Frank Roche: 'The concept of 'full house' is terrifying at a time when 2k is the new okay'

MAGNIFICENT: Donnchadh Walsh fires the ball past Dublin goalkeeper Stephen Cluxton for Kerry’s second goal in the 2013 All-Ireland SFC semi-final. The pass from Colm Cooper was one of the greatest ever seen in Croke Park. Photo: SPORTSFILE

Frank Roche

Today's challenge may constitute the most difficult of all faced in these unique times.

More head-wrecking than consciously eradicating your sub-conscious habit of touching nose, mouth and eyes every 30 seconds.

More onerous than remembering to wash your hands because you mindlessly turned that germ-infested tap after, you guessed it, washing your hands.

Here's the challenge: write a column about sport in the here-and-now, one that doesn't involve wistful nostalgia, without mentioning the 'C' word. Or, rather, either 'C' word.

Now that is tough. If you harboured sympathy for the superstitious actors terrified of calling 'The Scottish play' by its proper name (Mac … Macb … oh, better not, just in case) you can now see they had it easy by comparison.

What to call it, then? 'China Virus' is an insidious non-starter not alone because of its racist connotations but because the thought of aping Donald Trump makes us physically ill.

So let's just be suitably vague and call it 'The Thing'.

The thing about 'The Thing' is that it forces us to re-evaluate everything we deemed intrinsic to sport at its best: the more crowded and chaotic, the more gloriously uncontrolled, the better.

Sell-out

We used to love the idea that Croke Park on the first and third Sunday of September was always a guaranteed sell-out.

You could almost touch that great sporting intangible: the frisson of wide-eyed wonder that comes with being there, on All-Ireland day, just before the ball is thrown in.

You could touch something else too: your 20-stone neighbour spreading out, in all his corpulent glory, from the quivering seat alongside you.

Then two things happened.
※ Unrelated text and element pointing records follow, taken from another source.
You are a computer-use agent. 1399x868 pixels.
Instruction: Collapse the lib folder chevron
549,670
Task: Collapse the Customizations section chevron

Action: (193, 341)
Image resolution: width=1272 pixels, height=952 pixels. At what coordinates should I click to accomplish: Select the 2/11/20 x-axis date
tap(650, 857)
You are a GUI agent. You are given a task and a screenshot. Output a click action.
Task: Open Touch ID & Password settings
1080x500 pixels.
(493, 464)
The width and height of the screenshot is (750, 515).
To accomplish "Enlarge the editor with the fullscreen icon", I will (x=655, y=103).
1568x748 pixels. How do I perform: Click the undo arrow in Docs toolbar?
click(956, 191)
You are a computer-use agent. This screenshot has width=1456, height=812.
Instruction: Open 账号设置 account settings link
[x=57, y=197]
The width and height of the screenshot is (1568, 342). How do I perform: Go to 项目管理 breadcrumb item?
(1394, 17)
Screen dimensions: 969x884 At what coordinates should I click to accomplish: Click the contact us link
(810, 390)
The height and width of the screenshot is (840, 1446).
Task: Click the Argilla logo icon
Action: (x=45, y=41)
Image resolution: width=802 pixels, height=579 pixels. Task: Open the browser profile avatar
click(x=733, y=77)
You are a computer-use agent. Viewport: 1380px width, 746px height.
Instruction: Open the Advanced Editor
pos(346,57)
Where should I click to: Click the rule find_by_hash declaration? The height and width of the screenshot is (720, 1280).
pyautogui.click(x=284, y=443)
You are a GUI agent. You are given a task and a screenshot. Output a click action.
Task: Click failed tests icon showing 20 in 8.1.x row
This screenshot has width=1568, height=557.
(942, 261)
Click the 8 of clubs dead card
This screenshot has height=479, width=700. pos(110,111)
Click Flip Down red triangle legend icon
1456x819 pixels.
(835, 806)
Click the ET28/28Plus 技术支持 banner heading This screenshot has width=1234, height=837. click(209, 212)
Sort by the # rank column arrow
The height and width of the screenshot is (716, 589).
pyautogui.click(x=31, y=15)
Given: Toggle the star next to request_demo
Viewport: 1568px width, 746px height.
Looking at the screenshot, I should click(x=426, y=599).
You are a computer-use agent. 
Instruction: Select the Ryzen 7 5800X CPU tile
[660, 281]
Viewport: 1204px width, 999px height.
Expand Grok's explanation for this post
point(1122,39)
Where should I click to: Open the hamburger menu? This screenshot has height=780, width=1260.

Firstly, instead of giving it numeric form (some close variation on 82,300) the GAA thought police decided in their infinite wisdom to declare the final attendance as a … 'Full House'. Secondly, they moved this annual double-whammy extravaganza to August.

And now we don't know will it happen in August or happen at all. Even if it does come to pass, in whatever month, we're scared petrified of being there, in the aforementioned 'Full House'.

This, in a claustrophobic nutshell, explains how our mindsets have changed in the most profound way possible in such a very short time.

We are all freaked out by social distancing - or, more precisely, by those who don't observe it as they lurch into our two-metre circle of distrust in the supermarket bog-roll aisle.

In those rare moments of levity, we allow ourselves to joke about social distancing. Sunday's TG4 repeat of the 2013 Dublin-Kerry classic led some of us to wonder if Jim Gavin had introduced this radical defensive strategy specifically with Donnchadh Walsh in mind as he ambled into glorious (self) isolation for Kerry's second goal.

That put Kerry five points ahead. But this was no exponential crisis-in-the-making for Dublin: within a minute, the soaring Paul Mannion had flattened the curve.

It had us longing for the moment when next we'll see these great rivals in the flesh - so long as there's no full house, of course. We should be thankful for small mercies: the Croke Park press box is sufficiently grandiose to allow safe distancing.

Memo to editor: don't send me to St Conleth's Park this side of a vaccine.

In this time of limited physical activity, as stomachs soften and healthy eating habits weaken, we can console ourselves that we're all in this together - that 2k is the new okay and once these restrictions are lifted, we hereby solemnly swear to play five-a-side three times a week in between training for Ironman.

Speaking of which, great movie: I must turn it on now. I'll leave Contagion - oops, almost mentioned the 'C' word - for another busy morning.